Initially, start an ensemble with 3 servers called A, B, and C, and initialize 2 znodes called /key0 and /key1 to 0. Stop all servers.
- Start A and B. Stop A and at the same time initiate setting /key1 to 101 on B. Stop B.
- Start A and B and stop them. In this step it seems that /key1 == 101 is successfully propagated to A.
- Start A and C. Initiate a conditional write on A: if /key1 == 101, set /key0 to 200. The write seems to be successful. Stop the servers.
- Start A, B, and C. Initiate a conditional write on B: if /key1 == 0, set /key1 to 301. Surprisingly, the write succeeds. Stop the servers.

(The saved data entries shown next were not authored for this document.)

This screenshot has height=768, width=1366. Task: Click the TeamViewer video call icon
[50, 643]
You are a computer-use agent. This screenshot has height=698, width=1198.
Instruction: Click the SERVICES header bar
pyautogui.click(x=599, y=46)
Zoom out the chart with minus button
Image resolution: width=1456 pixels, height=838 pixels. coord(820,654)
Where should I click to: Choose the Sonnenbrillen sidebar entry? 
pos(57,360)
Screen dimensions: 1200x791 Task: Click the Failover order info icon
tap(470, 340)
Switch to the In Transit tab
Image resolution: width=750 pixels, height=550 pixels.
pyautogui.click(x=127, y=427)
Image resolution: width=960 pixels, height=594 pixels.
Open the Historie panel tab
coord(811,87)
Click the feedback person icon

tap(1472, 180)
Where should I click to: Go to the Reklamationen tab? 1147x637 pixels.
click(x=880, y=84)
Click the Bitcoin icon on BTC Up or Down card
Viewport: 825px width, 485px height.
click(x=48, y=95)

Finally, start all servers and read the values of /key0 and /key1 on all servers. They will be 200 and 301.
Even if we assume that any write can fail, the set of possible values for /key0 and /key1 under sequential consistency consists of (0, 0), (0, 101), (200, 101), and (0, 301). The values (200, 301) should not be possible: if /key0 == 200, then setting /key1 to 101 must have succeeded. On the other hand, if /key1 == 301, then setting /key1 to 101 must have failed, as this write happens before reading /key1 == 0.
The cause of this bug is probably related to the cause of ZOOKEEPER-2832, which was reported 3 years ago and is still open. You will notice that the above scenario is similar to the scenario reported there. Indeed, my tool randomly explores similar scenarios with conditional and unconditional writes under random server crashes, in search for sequential consistency violations.
I have attached a patch with a test that reproduces this bug. The affected version is 3.5.8. I suspect that 3.6.1 is also affected, but unfortunately, I'm having trouble compiling that version.